Sunday, May 31, 2009

As I See It, by J. Paul Getty

I'm not a big fan of biographies, nor do I lust after pearls of wisdom from the world's billionaires. So I approached this book with trepidation. Still, it was a gift, and I needed a book for a flight, so I took it with me. The flight time passed effortlessly (although I didn't finish it until today); this is an excellent autobiography!

Mr. Getty clearly worked very hard for his success. His views on the impact of government tax and spend initiatives on the public good, written here in the early 1970s, appear, unfortunately, to be quite accurate.

Mr. Getty opened and closed his autobiography with a (mis-)quote from Abe Lincoln. My brief research fails to find an adequate citation for attribution to Lincoln; it seems that President Reagan may have first originated this to Lincoln.
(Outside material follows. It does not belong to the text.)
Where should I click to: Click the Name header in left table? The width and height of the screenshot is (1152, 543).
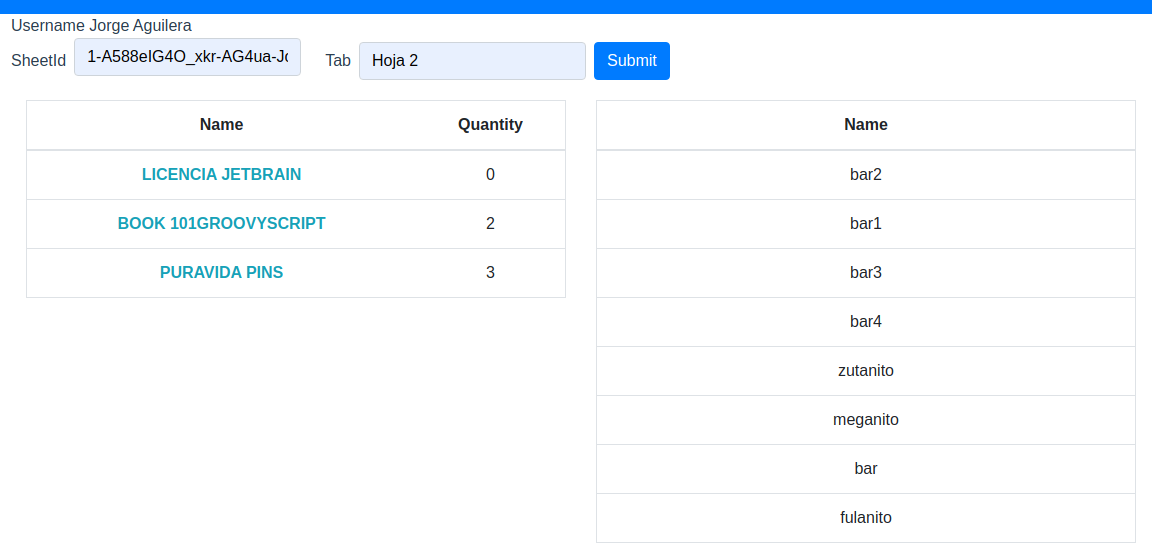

Possibly the actual author was William J. H. Boetcker, a minister who published this in 1942. My only complaint: certainly Getty of all people could afford a research librarian for his book!

Still though, the quote is wonderful and bears repeating here:

You cannot bring about prosperity by discouraging thrift.
You cannot help the wage-earner by pulling down the wage-payer.
You cannot further the Brotherhood of Man by encouraging class hatred.
You cannot help the poor by destroying the rich.
You cannot keep out of trouble by spending more than you earn.
You cannot build character and courage by taking away a man's initiative.
You cannot help men permanently by doing for them what they could and should do for themselves.

Forgive the political note: don't all of these, whether written in 1942 or in the 1800s, describe what the current Administration and Congress (like others before them) are most energetically attempting to do?